Problem statement
Output every line of the material below verbatim, leaving out the pictures.

************

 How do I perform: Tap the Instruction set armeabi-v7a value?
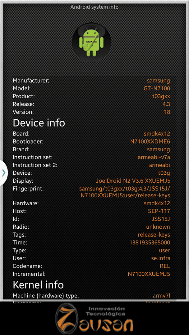point(154,157)
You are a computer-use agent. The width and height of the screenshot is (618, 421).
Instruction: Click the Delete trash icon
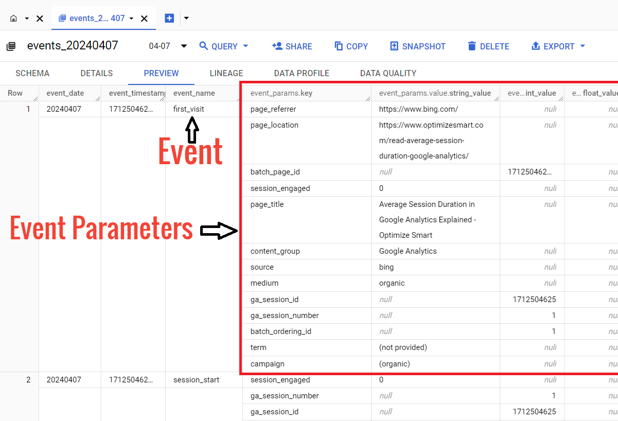point(472,46)
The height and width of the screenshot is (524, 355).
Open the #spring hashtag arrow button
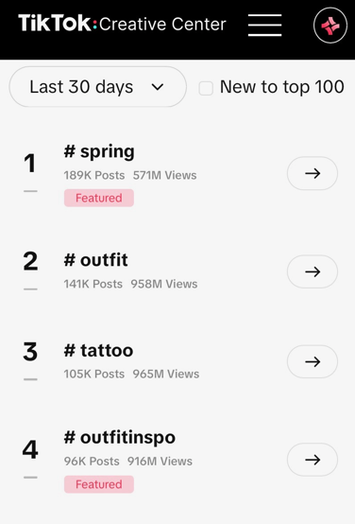(x=313, y=173)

************

Correct result
 How do I perform: Tap the Instruction set armeabi-v7a value?
point(154,157)
You are a computer-use agent. The width and height of the screenshot is (618, 421).
Instruction: Click the Delete trash icon
point(472,46)
The height and width of the screenshot is (524, 355).
Open the #spring hashtag arrow button
(x=313, y=173)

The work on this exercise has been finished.